The Carretera Austral was Pinochet’s baby, a rough road connecting the southern settlements of Chile, swinging through thick forests, fjords, glaciers and steep mountains. More than 10,000 Chilean soldiers helped construct the road, many lost their lives in the process. It stretches for over a thousand kilometres and seems to slip perfectly into this pocket of Patagonian wilderness. The Carretera is also something of a bottleneck, cyclists invariably choose this path over the windy and dull alternative through Argentina. It’s the first thread on a spider web and afterwards a multitude of different options branch off, scattering cyclists to different corners of the continent. The route is hardly ever flat, the ups and downs though serve to satisfy every cyclist’s inner masochist. The dips, rises and curves of the roller-coaster make every minute a different one and every corner and crest reveals a new view. Sometimes it felt like I had cycled through a portal, suddenly transported to another distant place on the planet. The road veered around emerald lakes, courted deep blue rivers, bounded over the foothills of glistening, snowy giants and then floundered deep into moist, mossy, deciduous green. Black faced Ibis cawed and Kites and Hawks languidly glided overhead. Some of this won’t last. HidroAysén is a controversial mega project that aims to build five hydroelectric power plants in Chile’s Aysen Region. Two on the Baker River and three on the Pascua River. The project is estimated to flood 14,579 acres of natural reserves. But for us, for now, we could immerse ourselves in nature and we embraced it, cooking over campfires, drinking straight from glacial streams and jumping into icy lakes when we felt the urge.




Some of this was familiar, I had cycled the length of the Carretera twelve years ago, as a nineteen year old punk on my Gap year. Then it was April, blustery and colder than now. But there was actually a lot I had forgotten, it made me worry about how much of my world tour I will be able to recall in my dotage. Now it was summer and there were definitely many more cyclists than I remember, and Patagonia was in bloom – lupins painted the surroundings with scintillating, uncompromising hue, the air was thick with the scent of pine and pollen. Only one thing spoilt the party – December and January are months for what locals refer to as the “Tabano” – a biting breed of horsefly. Every day they tracked me up the hills, feeding on me in my weakest moments.

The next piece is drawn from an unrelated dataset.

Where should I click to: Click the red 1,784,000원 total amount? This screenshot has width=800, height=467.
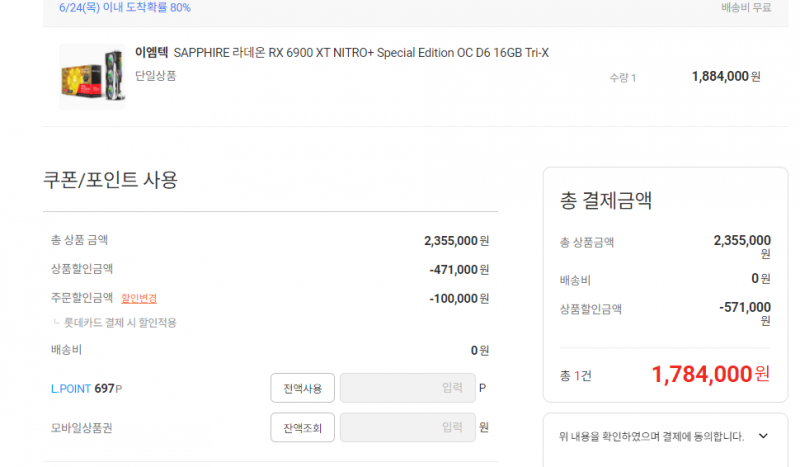[711, 374]
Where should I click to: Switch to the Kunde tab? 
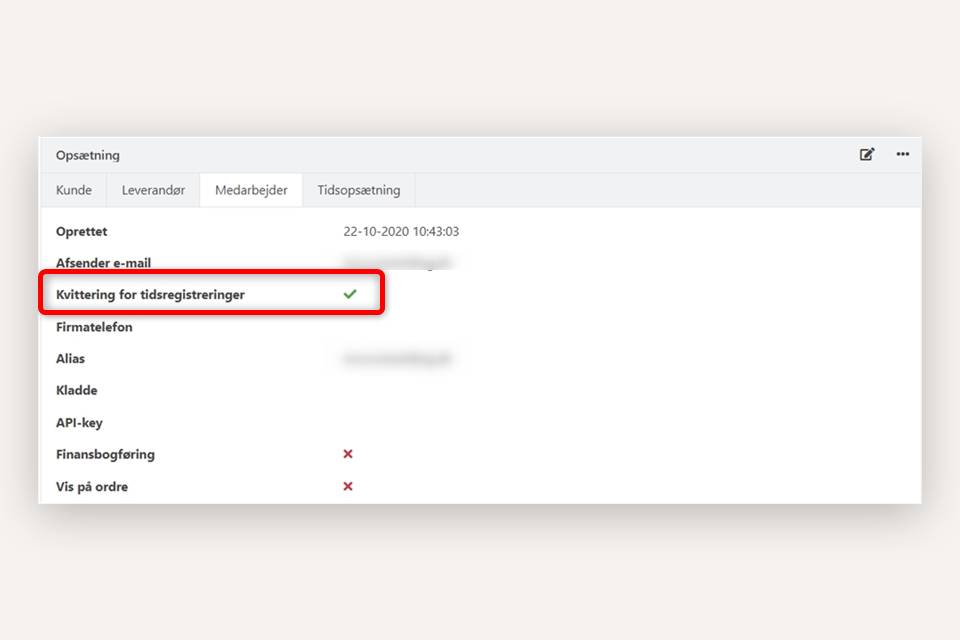point(74,190)
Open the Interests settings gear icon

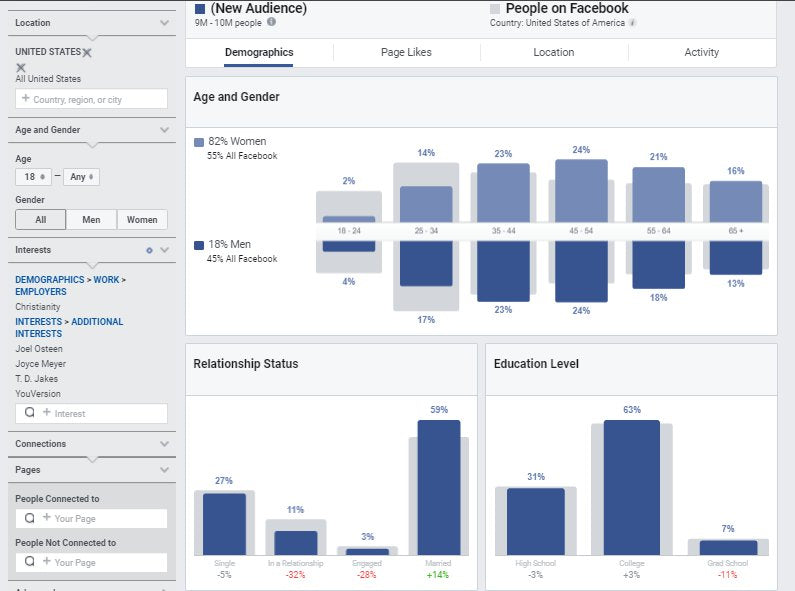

Me and my brother in 2000, Carretera Austral, Chile
2011
Vincent was maybe a day or so behind us, the young French cyclist with curiously hairless legs. It had emerged that Vincent had taken to shaving his legs, reasons for which could only be guessed at. A popular theory was that his girlfriend urged him to and that he relented. Tim and I of course were unable to let this lie and it became an ongoing jibe on the Carretera. We often met cyclists travelling in the other direction and we were unable to resist passing them messages to relay to Vincent behind us
´We love your shiny legs´
´you´ve missed a bit´
Sometimes we´d hand them a razor to pass on when they came past him, along with the message
´in case you run out of wax´.

This region was cyclist central and every day I rode past a blur of riders taking on the hillocks and troughs. I came across the Lycra clad Speedsters and the ponderous meanderers. I met those on two week breaks from work, others on epic trans-continental expeditions and a few who had pedalled down from Alaska. I came across the super-lightweight and the unprepared and overloaded. I ran into solo riders, couples on tandems, threesomes and cyclists from twenty five different nations (that’s right, I´ve been counting), the cycling-mad French topping the league table. I met trundling pensioners and a couple with a three year old toddler in a trailer attached to Dad’s bike. I met the enthralled, the absorbed and the defeated, a few looked ready for a bus ride home.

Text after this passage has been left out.